2009 was the year for Ms. Toda to expand her career in Asia, performing chamber music concerts and collaborating with the Wuhan Symphony Orchestra in Shanghai and participating in the Jeju Festival in South Korea. The following year, after giving master classes in the Netherlands and Spain, she toured in Japan as a duet with the pianist Valery Afanassiev. As the year 2013 was the 20th anniversary since her debut, she performed concertos as soloist, duet concerts and solo recitals in Tokyo, Osaka, Kobe and Fukui. Recently in 2017, she was invited by Akiko Suwanai’s International Music Festival NIPPON and in 2018 she gave a highly acclaimed duet performance with Ryusuke Numajiri at his Omi Spring Classical Festival of the Biwako Hall.
Ms. Toda has released recordings such as “Enesco, J.S. Bach” and “J.S. Bach: Sonatas & Partitas for Solo Violin BWV1001-1006” from the Ongaku-no-Tomo label. She also recorded albums entitled “Ysaÿe: Six Sonatas for Violin Solo”, “RÊVE D'ENFANT” with her favorite short pieces and “20th Century Solo Violin Works” on the EXTON label. Her newest release is “Franck: Violin Sonata, Schumann: Violin Sonata No.2” with the pianist El Bacha.

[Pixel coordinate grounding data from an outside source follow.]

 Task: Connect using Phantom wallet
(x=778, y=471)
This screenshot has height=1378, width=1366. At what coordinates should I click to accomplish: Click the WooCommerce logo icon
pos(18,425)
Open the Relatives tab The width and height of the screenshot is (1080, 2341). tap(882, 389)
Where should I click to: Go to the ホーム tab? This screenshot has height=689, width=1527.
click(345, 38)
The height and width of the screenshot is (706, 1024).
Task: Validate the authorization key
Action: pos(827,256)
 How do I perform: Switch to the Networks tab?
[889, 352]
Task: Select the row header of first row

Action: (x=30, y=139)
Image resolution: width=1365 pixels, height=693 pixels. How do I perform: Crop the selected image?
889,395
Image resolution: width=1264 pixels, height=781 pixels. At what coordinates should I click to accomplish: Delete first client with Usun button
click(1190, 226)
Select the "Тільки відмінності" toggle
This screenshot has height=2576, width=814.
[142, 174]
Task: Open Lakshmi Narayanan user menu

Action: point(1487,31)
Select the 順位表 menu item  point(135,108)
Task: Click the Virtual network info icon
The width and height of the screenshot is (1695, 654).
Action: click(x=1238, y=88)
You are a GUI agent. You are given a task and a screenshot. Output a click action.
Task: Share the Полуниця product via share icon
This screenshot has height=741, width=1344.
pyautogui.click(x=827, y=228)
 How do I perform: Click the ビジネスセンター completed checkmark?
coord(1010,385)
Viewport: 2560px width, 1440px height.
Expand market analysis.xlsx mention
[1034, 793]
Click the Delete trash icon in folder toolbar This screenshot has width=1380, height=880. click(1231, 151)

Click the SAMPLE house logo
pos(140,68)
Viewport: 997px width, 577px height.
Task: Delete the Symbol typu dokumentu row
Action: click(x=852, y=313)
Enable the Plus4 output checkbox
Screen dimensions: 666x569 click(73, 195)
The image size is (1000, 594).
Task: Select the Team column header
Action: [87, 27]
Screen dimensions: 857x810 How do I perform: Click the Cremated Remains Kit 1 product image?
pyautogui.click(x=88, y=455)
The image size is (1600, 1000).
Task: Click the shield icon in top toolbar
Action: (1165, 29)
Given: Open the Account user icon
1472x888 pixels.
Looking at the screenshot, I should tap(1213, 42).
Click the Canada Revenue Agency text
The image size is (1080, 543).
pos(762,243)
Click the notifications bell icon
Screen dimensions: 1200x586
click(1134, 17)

Ms. Toda has also been invited as a jury member of music competitions inside and outside Japan including the violin portion of the Queen Elisabeth International Music Competition 2005. She is currently a professor at the College of Music of the Ferris University and an adjunct lecturer at the Toho Gakuen College Music Department.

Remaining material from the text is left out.